I DROVE BACK TO MY parents’ house that morning and walked into my room and grabbed my bag. I looked around the room one last time, the bed unmade, CDs still all over the floor, the top left corner of my Vincent Gallo poster undone from when the tack fell out of it, and I didn’t feel anything, even though somewhere down inside of me I think I wanted to, so I walked out and headed back for my car. And as I moved slowly through the long hallway that connected the house to the garage, with my bag strapped to my back and my plane ticket in my pocket, I noticed that the family pictures that had been taken down at one point had been put back up, replacing the two odd-looking metallic pieces of art, and for a moment I thought about who might’ve hung them up, but none of that ended up mattering, because they’d been taken down in the first place, and I continued moving and drove away.
At the airport I parked my car and checked in for my flight, and when it was time to board the plane, I didn’t hesitate at all, and I fell asleep right away and dreamed not about Autumn Hayes, and bathtubs full of blood, but instead, I dreamed of nothing, and when the stewardess woke me, telling me that we had arrived, I got my things and told her thank you, then walked off the plane and into the Maui airport, where I took a taxi straight to the nearest police station.
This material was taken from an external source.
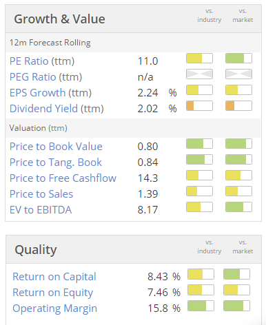Open the Operating Margin link
The image size is (266, 325).
coord(54,308)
When I walked inside, I told the desk sergeant that I had information pertaining to the death of a girl in a motel room last December, and I was promptly placed under arrest and taken into an interrogation room, where I offered up everything I could remember to the police and was then left alone inside the room for almost an hour before finally being charged. Only I was not charged with first- or second-degree murder or even manslaughter. I was charged with criminal negligence and failure to report criminal activity, because in the end, I hadn’t killed Autumn. Autumn Hayes died, the police said, of asphyxiation in her sleep due to an overdose of multiple drugs that made her vomit while she was passed out, which she ultimately choked on and died.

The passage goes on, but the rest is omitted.